Ireland’s first digital surgery unit ‘will reduce complications’

Mater hospital unit uses technology to identify cancer without need to remove tissue

Colorectal surgery being performed on a patient in the new digital surgery unit at the Mater hospital, Dublin. Photograph: Gareth Chaney/Collins

Colorectal surgery being performed on a patient in the new digital surgery unit at the Mater hospital, Dublin. Photograph: Gareth Chaney/Collins

 

The Mater hospital has begun using cutting-edge technology that it says will “significantly reduce” serious complications associated with colorectal surgery.

Ireland’s first digital surgery unit was officially opened at the Dublin hospital on Tuesday. The unit uses a mix of colour-changing dye and infrared imaging to identify cancerous abnormalities without having to remove the tissue from the body. The dye changes colour depending on whether the tissue is malignant or benign and then the digital computer analyses the results. This will allow surgeons to act faster, make decisions more confidently and increase precision when it comes to removing abnormalities, the hospital said.

Prof Ronan Cahill, the colorectal surgeon spearheading the research, said it would allow medics to make decisions that are personalised to the needs of the patient.

“If we give a simple, safe dye, for instance, we can look to see colour changes that reflect the nature of their qualities,” Prof Cahill said. “We are using computer vision to convert human vision into a numeric score and then the numeric scores can be analysed statistically to spot differences that would be very hard to otherwise see.

“That’s really what digital surgery is allowing us to do, to personalise the decisions for that specific person,” he added.

Improved safety

Prof Cahill said the technology has already seen post-operative complications being reduced from 10 per cent of patients to 3 per cent.
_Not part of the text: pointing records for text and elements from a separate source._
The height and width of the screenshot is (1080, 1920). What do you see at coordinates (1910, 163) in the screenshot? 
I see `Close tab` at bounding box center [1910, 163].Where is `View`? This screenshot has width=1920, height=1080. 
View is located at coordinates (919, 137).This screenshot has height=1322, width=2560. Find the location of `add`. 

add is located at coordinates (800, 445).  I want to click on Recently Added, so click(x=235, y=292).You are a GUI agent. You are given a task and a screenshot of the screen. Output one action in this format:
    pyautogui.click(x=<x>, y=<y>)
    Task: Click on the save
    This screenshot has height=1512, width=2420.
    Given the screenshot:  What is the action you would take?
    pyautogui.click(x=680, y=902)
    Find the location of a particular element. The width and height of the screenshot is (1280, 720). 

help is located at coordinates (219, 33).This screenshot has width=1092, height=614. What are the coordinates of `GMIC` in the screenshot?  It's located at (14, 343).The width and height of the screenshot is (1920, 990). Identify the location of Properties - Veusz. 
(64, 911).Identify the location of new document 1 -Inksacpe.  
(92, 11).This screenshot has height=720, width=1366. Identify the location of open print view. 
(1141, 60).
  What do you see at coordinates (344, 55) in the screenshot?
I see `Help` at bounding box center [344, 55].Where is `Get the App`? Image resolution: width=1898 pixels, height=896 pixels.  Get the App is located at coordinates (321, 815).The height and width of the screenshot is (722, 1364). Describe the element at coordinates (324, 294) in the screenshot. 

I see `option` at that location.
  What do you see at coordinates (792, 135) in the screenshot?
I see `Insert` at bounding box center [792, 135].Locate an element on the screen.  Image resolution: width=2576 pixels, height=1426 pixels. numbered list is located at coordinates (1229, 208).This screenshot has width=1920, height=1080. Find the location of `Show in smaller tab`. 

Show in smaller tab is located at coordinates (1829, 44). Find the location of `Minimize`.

“We’re talking about a very invasive, difficult operation for patients to go through because the bowel is unique in that it’s full of bacteria, so any problem with the healing of the bowel after surgery means bacteria can leak into the person’s system and you can get very severe problems,” the surgeon said. “By using those dyes and by using the infrared analysis, we have improved the safety of the operation by two-thirds.”

Colorectal cancer is the second most common in the State. More than 2,700 people are diagnosed with the condition every year.

Researchers will also study how the technology can be used in other fields such as liver and lung cancer surgery, as well as plastic and reconstructive surgery.

The research has received €5.7 million in a Government grant from the Disruptive Technologies Innovation Fund, as well as a further €2 million from the industry. The grants will fund three years of research.

The research team is comprised of collaborators from the Mater hospital, the Royal College of Surgeons in Ireland and IBM Research Ireland, a research laboratory.

Dr Pól McAonghusa, senior manager at IBM Research Ireland, said it was a very “exciting partnership”.

“This joint research programme is an important first step towards integrating advances in artificial intelligence into surgery,” Dr McAonghusa said. “I am especially pleased that the unique expertise to do this is coming together here in Ireland.”